News : 911 Dispatch Center Workers Deal with Spike in Calls
July 3, 2012 -- One call center only had a handful of people on Friday when storms swept through the Valley. Within the past three days, they took in hundreds of calls.
"The thing to really remember is that if you're calling 911, you're using a phone line," said Staunton Police Public Information Officer Lisa Klein. "So, if you're calling 911 for something you shouldn't be, you might be keeping someone else from calling that number."
911 communications officers are there to help keep you alive in a time of emergency. They cannot tell you when the power is coming back, and they cannot help you remove trees from your lawn.
They classify calls asking for those things abuse of the system.
"It's continuously rolling," said Dispatch Team Leader Stacey Sullivan. "They hang up with one. They're answering the next one. And if you're bombarding the center with calls, then trying to get a police department, fire department, rescue squad out, it's taking away from them getting dispatched to help people that need it."

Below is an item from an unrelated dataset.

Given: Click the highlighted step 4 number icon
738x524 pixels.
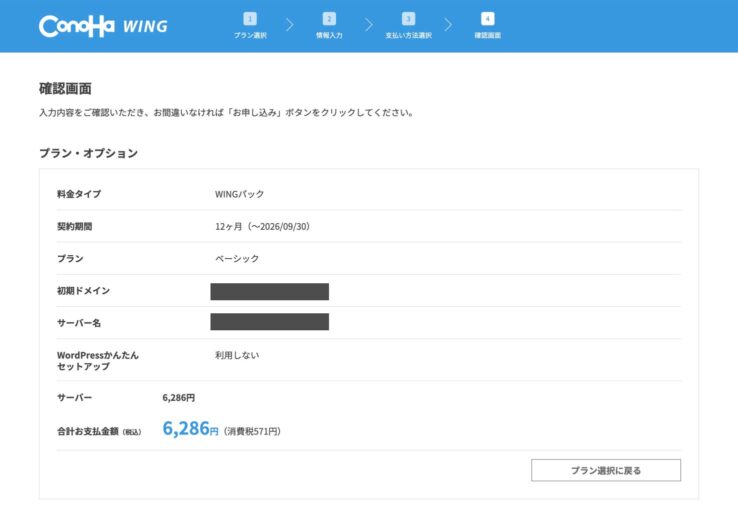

In the first three hours after Friday's storm, the Staunton 911 dispatch center took 300 calls. By Monday morning, that one center alone sent out 630 teams to help people in need.
That center is manned by only 3 people. They said they do not have time to deal with inappropriate calls in a time of crisis.
"Those are some awesome dispatchers in there," said Klein. "I mean, they really do a good job and they handle and juggle all of that information beautifully. But they're only three people. "
Another thing to remember, calling more than once after you spoke with a dispatcher, is not going to get help there any faster.
"When you call back time and time again, 'Where's the rescue squad? Where's the fire department?' They're coming to you as fast as they can and they're dealing with multiple calls and we're trying to get the services out as quick as we can to people," said Sullivan.
Klein said using 911 services properly allows emergency crews to better serve the community.
"We just want to serve the public as best we can, and we can serve you better if you're using our services appropriately," said Klein.
The best way to make sure your call is not going to be rejected, ask yourself if you feel your life is threatened.
Other call centers had the same response.
In Rockingham County, the ECC received more than 1,000 calls between Friday, Saturday and Sunday. On an average day, they get about 130 calls. This weekend, they answered twice as many each day.